Through Normandy. He had desired to come through Normandy to see me, a little, joyous voice echoed in her head. “You have the old man’s chart of my life?” she said only. “You have it with you?”

He rose quickly and came to kneel beside her chair, and before she could rise, his big, warm hand covered her wrist. “Aye, Jeannette. I told you I care and that my spying, as you put it, was only concern for your continual well-being these years you were away from Plantagenet protection. You never have really believed or understood me, have you?”

“That is not true.”

“We will not argue tonight, I said. We are destined in the stars, old Morcar said, and whether that is true or not, we are destined to be here tonight, alone together whatever storms of foul weather or foul warfare await outside.”

The grasp of his hand slid smoothly up her arm ruffling the jade sleeve of robe in a big cuff around his wrist. He stood slowly, towering over her and then tugged gently to raise her. The top of her head came only to his broad shoulder as she stared stubbornly at the base of his throat where a little pulse beat visibly.

“We have tonight here in our grasp, sweet, sweet Jeannette,” he breathed, and bent to take her lips.

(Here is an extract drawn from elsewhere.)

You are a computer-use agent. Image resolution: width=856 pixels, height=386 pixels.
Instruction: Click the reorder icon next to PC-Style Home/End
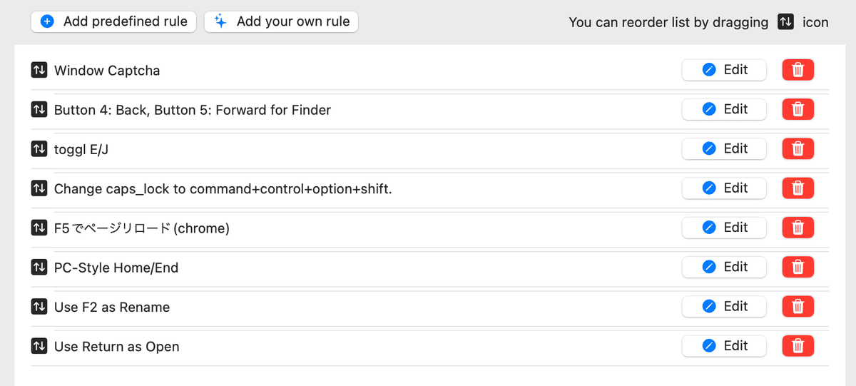tap(39, 268)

She yielded her mouth while her mind darted about for a reply, a subtle twist away, a flat denial. His open hands dropped to span her waist, and his thumbs stroked her fluttering belly through the softness of the woolen robe. The kiss was gentle, beseeching at first, but then he moaned in his throat and started his lips eagerly across hers to taste deeply of her. His mustache grazed her upper lip; his tongue plundered, then retreated, then launched a delicious, little foray into the moist cavern of her mouth that left her breathless. Her arms lifted to clasp his powerful neck, and she let him pull her full length against him. His hands ran riot over her back and bottom as she arched up to return his kiss that consumed all desire to resist.

The fire crackled, and a log settled lower on the hearth, bathing them in a warm glow. His mouth pulled away from hers and trailed a molten path of kisses down her throat to the top of her robe. He nuzzled her neck and breathed heavily of the scent of her rain-sweetened hair. Then, as she lifted her mouth to be kissed again, his hands rose to open her robe. In a smooth motion, he pulled her arms gently away from his neck to allow him to slide it from her shoulders.

She stood mesmerized, trembling before him in the fireglow which flicked golden shadows on her skin. “So beautiful, my Jeannette, so exquisite.”

He lifted her high in his arms and strode to the deep bed. Awkwardly, rushing now, he yanked back the velvet coverlet and sheet while still crushing her to his chest.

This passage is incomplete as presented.